Following a New Orleans short-term rental study requested by the city council, the city planning commission published the preliminary report and policy recommendations on September 18. The study recommends a ban of non-owner-occupied short-term rentals (STRs) in all non-commercial districts.
The study was requested in May, after previous regulations had been implemented in April 2017. At the same time, the city council passed a measure to block the issuing of new short-term rental permits to most non-owner-occupied properties in an “Interim Zoning District” for nine months.
Under the current ordinance, short-term rentals with approved permits can operate in certain city zones based on rental type. Accessory short-term rentals in which the owner remains in the property during guests’ stays can operate in every zone (except the French Quarter) with no limit on the number of nights available to rent. Temporary short-term rentals in which the owner is not present may be rented for a total of ninety nights per year and must have an in-town property manager available at all times; these rentals are permitted in most city zones. Commercial short-term rentals are allowed in nonresidential zones even if their owners are not present, and there is no limit to the number of nights that can be rented.
The study suggests getting rid of these distinctions and proposes two main permit types: residential and commercial. Under the residential permit, the owner or resident would be allowed to rent out either up to three bedrooms in a shared home or up to three units in a multi-family dwelling. In both cases, the owner or resident must live on site and be present during the guests’ stays. The authors of the study suggest residential permits be allowed in any district where dwellings are permitted by the comprehensive zoning ordinance, including the French Quarter.
Under the commercial permit, a dwelling of up to five bedrooms may be available for rent without the owner present. These permits would be limited to nonresidential districts with permit caps and/or ground floor restrictions.
The report also suggests a third permit type for whole-home rentals during special events only, which would be limited to two permits and a total of fourteen days per year. However, the commission acknowledges this type of permit would be difficult to manage and enforce.
Along with other registration, enforcement, and tax rules for both owners and rental platforms, the study suggests increasing the city’s nightly rental fee to $8 for whole-unit residential and commercial STRs. The revenue from this fee would go toward the Neighborhood Housing Improvement Fund.
The current ordinance has faced public criticism around its enforcement and the loss of affordable housing being attributed to STRs. The study states that “there is no conclusive evidence demonstrating that STRs are the cause of housing unaffordability in New Orleans. There are a number of broader factors which have affected the housing market over the last decade which have led to increased housing costs. That being said, there is sufficient anecdotal evidence that STRs have exacerbated an already difficult market especially in the Historic Core, Historic Urban, and Central Business District neighborhoods where concentrations of STRs have been greatest.”
“What’s clear in this study is that the staffers and city planning commission are still very much in the dark as to what the vacation rental industry is all about,” said Eric Bay, president of the short-term rental advocacy group Alliance for Neighborhood Prosperity (ANP).
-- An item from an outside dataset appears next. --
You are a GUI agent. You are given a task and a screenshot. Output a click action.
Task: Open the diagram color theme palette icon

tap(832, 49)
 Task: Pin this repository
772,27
He sees this as a silver lining in that city planners and city council members can still be educated about the people and the economics of the industry with facts and data, he said.
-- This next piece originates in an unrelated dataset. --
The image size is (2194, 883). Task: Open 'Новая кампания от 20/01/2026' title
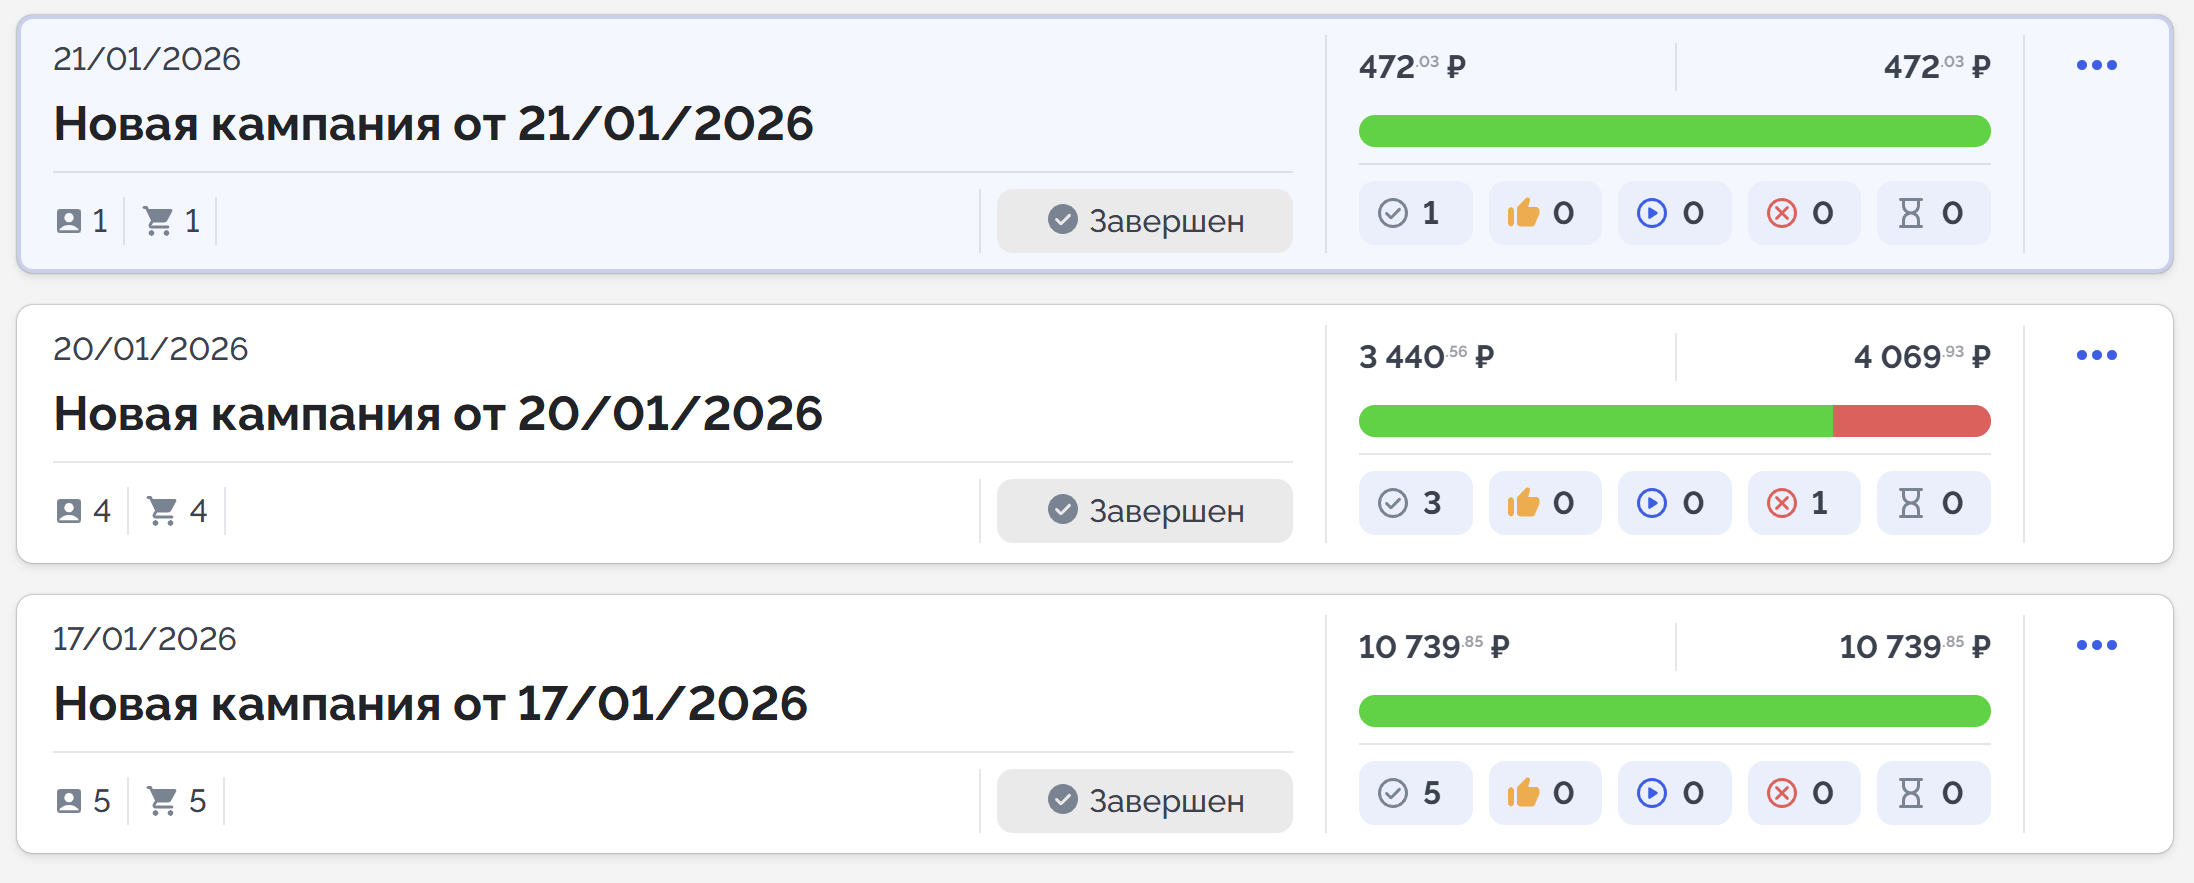pyautogui.click(x=438, y=414)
Bay said the group will have a presence at the next city planning and city council meetings to educate officials. “Movements start with people coming out and sharing stories.” Proponents need to come out and show city council and the press that they are real people, real locals, employing real local workers, making real financial contributions to the local economy, he said.
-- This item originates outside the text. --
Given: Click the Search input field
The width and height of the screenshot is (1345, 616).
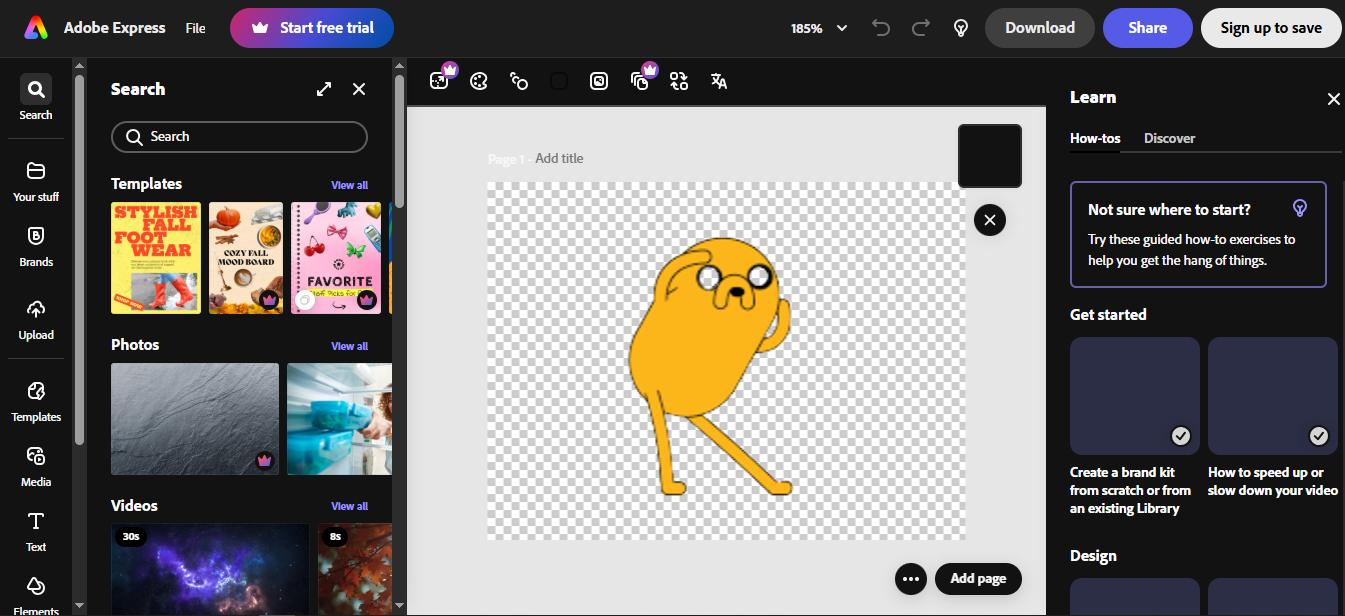Looking at the screenshot, I should [239, 137].
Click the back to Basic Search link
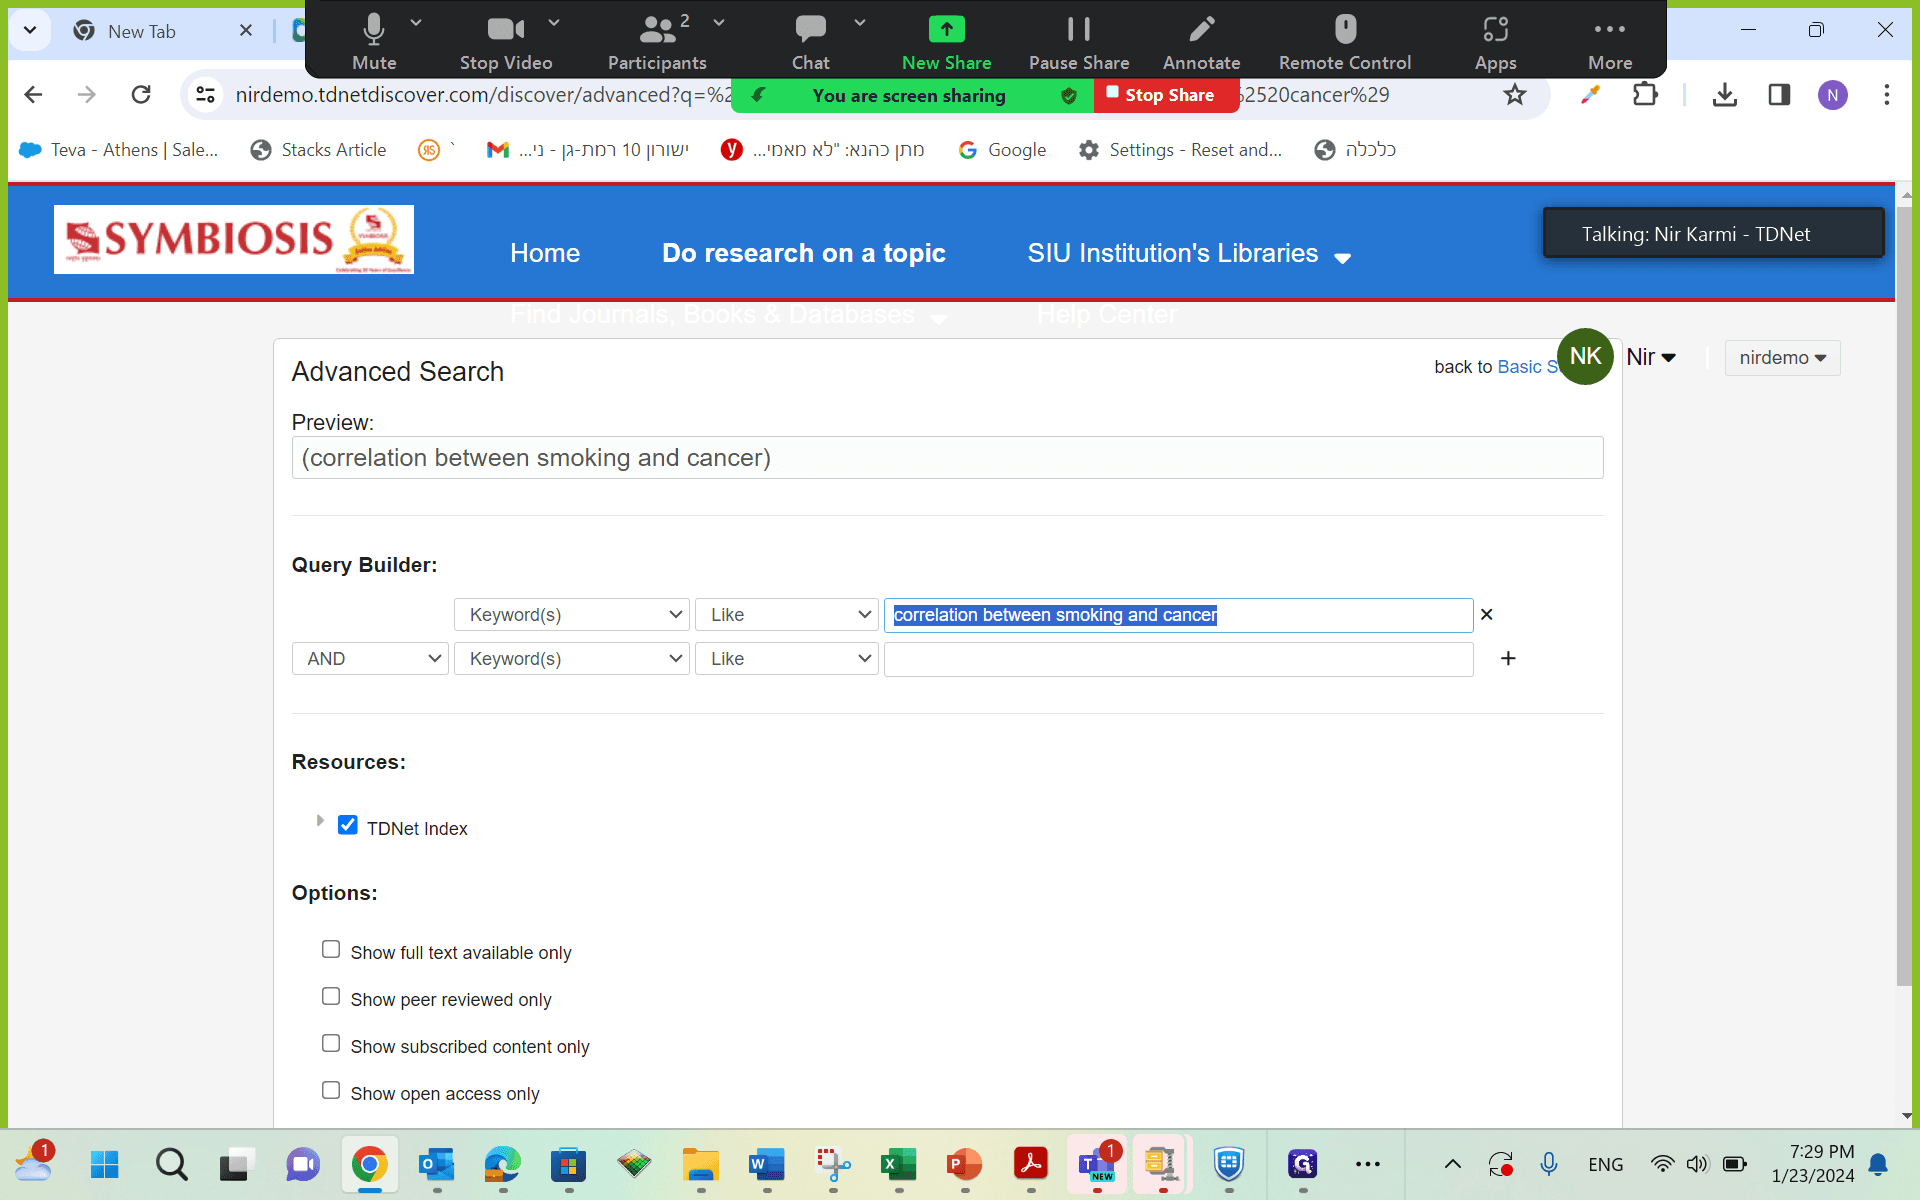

On Friday, the ANP released the results of a poll of New Orleans short-term rental permit holders. According to the poll, eighty-two percent of them live within the New Orleans metropolitan area and employ between one and ten people to manage their rentals. “Additionally, almost every respondent knows who their city council member is and intends to vote in the November elections,” the release states.
“This poll data portrays the real New Orleans short-term rental community,” Bay said.
The STR study will be presented to the city planning commission in its meeting on September 25 at 1:30 p.m. in the city council chambers. Prior to considering the study, the commission must hold a public hearing, which is set to start no later than 3 p.m. The commission will then decide whether to send the study with or without changes to the city council. The deadline for submission is October 5.